Data supplied:
##########

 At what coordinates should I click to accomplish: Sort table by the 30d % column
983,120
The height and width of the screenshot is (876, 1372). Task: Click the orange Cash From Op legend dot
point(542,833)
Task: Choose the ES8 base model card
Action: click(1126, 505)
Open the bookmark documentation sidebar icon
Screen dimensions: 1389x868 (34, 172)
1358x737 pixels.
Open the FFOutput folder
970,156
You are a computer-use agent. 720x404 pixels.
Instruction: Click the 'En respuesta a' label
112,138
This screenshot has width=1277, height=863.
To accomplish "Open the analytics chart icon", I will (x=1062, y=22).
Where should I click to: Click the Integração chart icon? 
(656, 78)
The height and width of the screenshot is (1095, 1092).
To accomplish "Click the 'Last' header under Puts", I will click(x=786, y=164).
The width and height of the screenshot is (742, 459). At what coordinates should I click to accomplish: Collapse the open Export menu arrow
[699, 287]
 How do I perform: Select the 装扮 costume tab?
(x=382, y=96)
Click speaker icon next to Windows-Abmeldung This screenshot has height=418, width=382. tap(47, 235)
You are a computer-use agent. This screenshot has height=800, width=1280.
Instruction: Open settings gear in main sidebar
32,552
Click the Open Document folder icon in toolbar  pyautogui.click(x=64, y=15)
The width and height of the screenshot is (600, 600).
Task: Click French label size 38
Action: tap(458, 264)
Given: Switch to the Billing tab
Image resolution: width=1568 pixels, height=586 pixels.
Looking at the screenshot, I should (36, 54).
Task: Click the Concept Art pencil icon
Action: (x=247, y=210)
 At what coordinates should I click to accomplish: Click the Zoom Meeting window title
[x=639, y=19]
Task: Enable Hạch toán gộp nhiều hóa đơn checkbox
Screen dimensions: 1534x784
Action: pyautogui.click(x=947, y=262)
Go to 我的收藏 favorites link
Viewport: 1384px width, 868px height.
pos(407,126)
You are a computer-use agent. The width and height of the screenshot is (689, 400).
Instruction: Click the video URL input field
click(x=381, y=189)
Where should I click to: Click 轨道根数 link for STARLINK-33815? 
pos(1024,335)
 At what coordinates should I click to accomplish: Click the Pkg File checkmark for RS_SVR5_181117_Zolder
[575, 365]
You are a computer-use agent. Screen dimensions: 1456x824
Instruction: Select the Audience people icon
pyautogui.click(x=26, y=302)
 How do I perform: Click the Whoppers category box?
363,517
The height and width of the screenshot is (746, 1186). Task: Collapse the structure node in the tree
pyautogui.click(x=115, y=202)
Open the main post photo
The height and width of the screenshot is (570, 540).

##########

Prompt: Please extract every line from the entries above that contains the word "chart". Case counts.

Problem solution:
To accomplish "Open the analytics chart icon", I will (x=1062, y=22).
Where should I click to: Click the Integração chart icon? 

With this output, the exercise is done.